A few lessons learned from the Great Disconnection

1. It isn’t a good idea to be overly reliant on maps apps. Once upon a time, I was a Girl Scout. I could read maps and had a decent sense of direction. As an adult, I run out the door never even bothering to check addresses or to learn the basics of navigating the city where I live. At the very least, I know I should be aware of the address I’m going to and have enough working knowledge of the city grid to get close without getting lost.

2. Leave early to be on time. I am bad about timeliness all of the time, but it was especially bad without calendar reminders, directions and train schedules. I need to leave earlier – I know this. We all know this. We should be better.

3. Don’t be afraid to ask for information. I realized I often use my phone in circumstances where it would have been easier to just talk to a human in real life for information. When did I become so anti-social?

4. Stop checking in, because it is dumb. I’ve been a habitual user of Foursquare since its inception. Between the introduction of Swarm and this phone drought, I’m finally over it. It turns out, it really isn’t much of a value add to my or anyone else’s life to know where I am.

5. Push alerts are not actually necessary, in most cases. Facebook messages about friends spamming me with events in faraway cities, headlines of news in other places, “your friends are talking about X on Twitter” alerts… I don’t actually need to know that stuff when I’m not on the phone. Unless that headline is “Giant fireball headed for New York”, chances are, it isn’t so bad to not know immediately.

6. Get over yourself. It turns out, in my weeks without updating Facebook, Twitter and Instagram so often, nobody seemed to miss me and my witty outlook on the world.
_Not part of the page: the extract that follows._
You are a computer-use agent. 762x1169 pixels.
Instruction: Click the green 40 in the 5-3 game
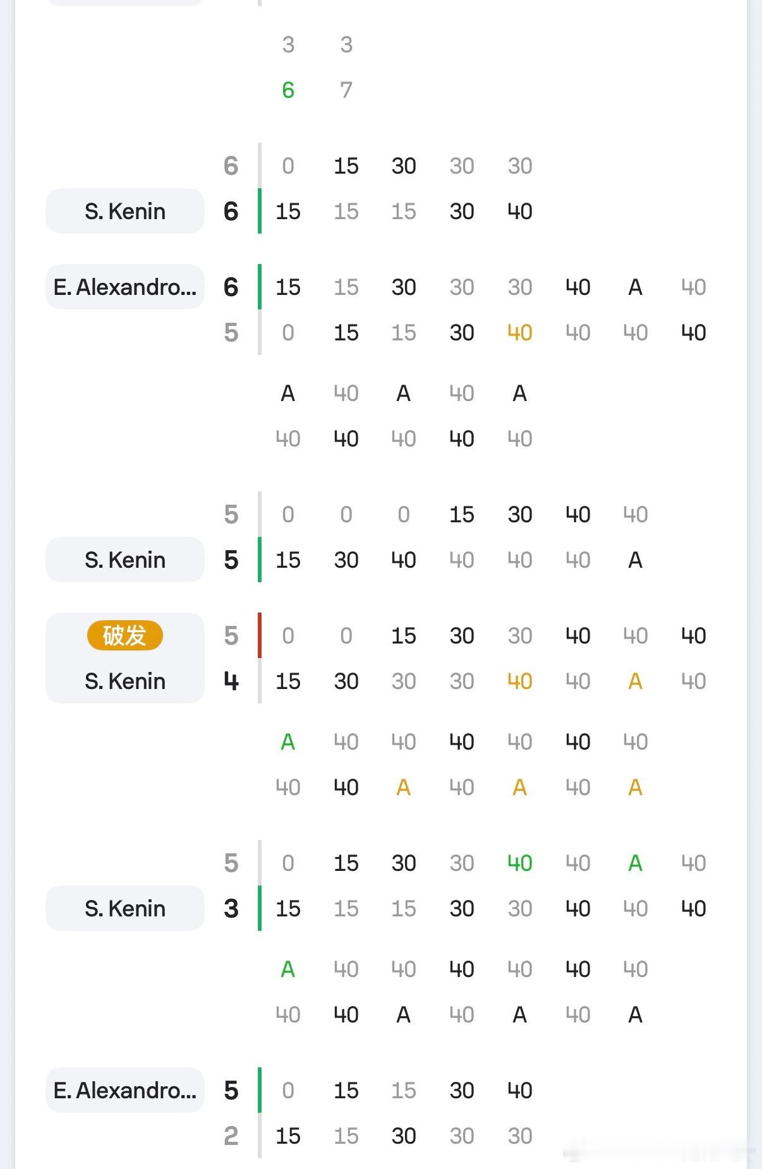pos(519,863)
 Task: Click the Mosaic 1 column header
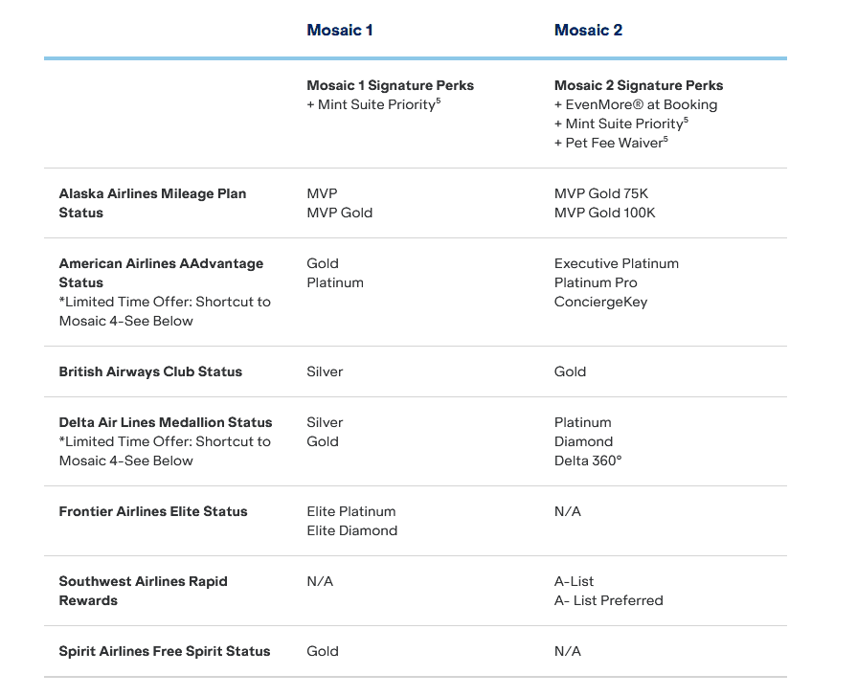(x=339, y=30)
Most of my friends will be surprised to learn I was ever gone.

7. Pay more attention to others when they are actually there, in person, with you. I know, I shouldn’t have had to learn this lesson, but when all of your friends (and your spouse) are always-connected journalists, it is easy to forget a time when we weren’t all keeping one eye on the phone. It is never more obvious when you have no phone in a room full of people – or even just the one you’re trying to spend time with – who aren’t looking up. Look up.